Greenspan, in prepared remarks delivered to the Securities Industry Association annual meeting in Boca Raton, Fla., said "the odds ... increasingly favor a revival in job creation," which wouldn't come a moment too soon for the health of the broader economy.
"Unless hiring picks up and layoffs ease, assuaging the latent job security fears of many of those currently employed, the share of income spent could decline, a development that would hamper the vigor of the expansion," the central bank chairman said.
Greenspan said the economy was able to grow in the third quarter at the fastest pace in nearly 20 years, while still shedding jobs because of "astonishing" gains in productivity, or output per worker hour, which grew at about a 7.5-percent annual rate in the second and third quarters.
But productivity can't keep growing at such rates forever, and businesses may feel the need to rebuild their inventories, which were sapped during the summer's run of strong sales. If they do, and if demand stays strong, then hiring should pick up, Greenspan said.
Though interest rates typically rise during such periods, Greenspan hinted the Fed could stay on the sidelines for longer than some market participants might expect. Usually the Fed is quick to raise rates when the economy starts to take off, in an effort to keep a lid on inflation.
But inflation is extremely low right now, with core consumer price indices growing at a rate of little more than 1 percent per year lately.
"In these circumstances, monetary policy is able to be more patient," Greenspan said.
At its most recent policy meeting, in late October, the Fed left its key short-term rate at the lowest level in more than 41 years and promised to keep rates low for a "considerable period."

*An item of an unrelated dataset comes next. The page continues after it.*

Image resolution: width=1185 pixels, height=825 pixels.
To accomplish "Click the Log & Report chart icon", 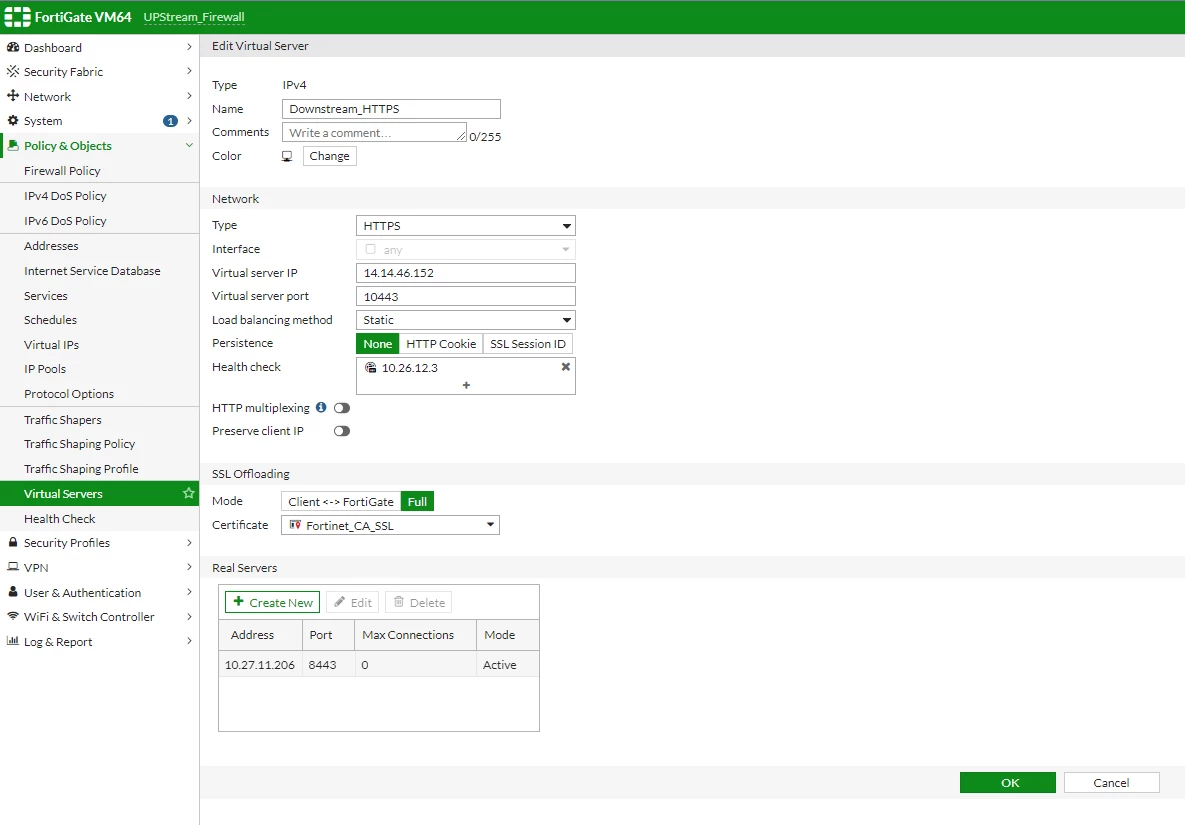I will point(13,641).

Fed Governor Ben Bernanke, in a separate speech at Carnegie Mellon University in Pittsburgh, echoed Greenspan by saying the Fed had "considerable scope for a continuation of the currently accommodative monetary policy without undue risk to price stability."
U.S. stock and bond markets, always keenly interested in the future course of interest rates, apparently heard little in these speeches that changed their views. Stock prices were mixed, while bond prices fell in afternoon trading.
The central bank chairman described in some detail his fears about what he saw as a dangerous deterioration in the federal budget. After posting a budget surplus in 2001, the deficit is likely to approach a record high of nearly $400 billion in 2003.
Though some of the recent deterioration was probably unavoidable, due to the 2001 recession and the need for increased spending on defense and homeland security after the Sept. 11, 2001, terrorist attacks, Greenspan said he saw little sign that the Bush administration and lawmakers were serious about getting their fiscal house in order.
"Recent budget deliberations are not encouraging," he said. "The current debate appears to be about how much to cut taxes or how much to increase spending. No significant constituency seems to support taking the actions that will be necessary to move toward, and one hopes achieve, budget balance."
Greenspan warned that, as Baby Boomers begin to retire and draw down Social Security and Medicare payments within the next decade, the budget picture will get considerably worse, if current tax and spending policies are maintained.
"Such a development could have notable, destabilizing effects on the economy," he said.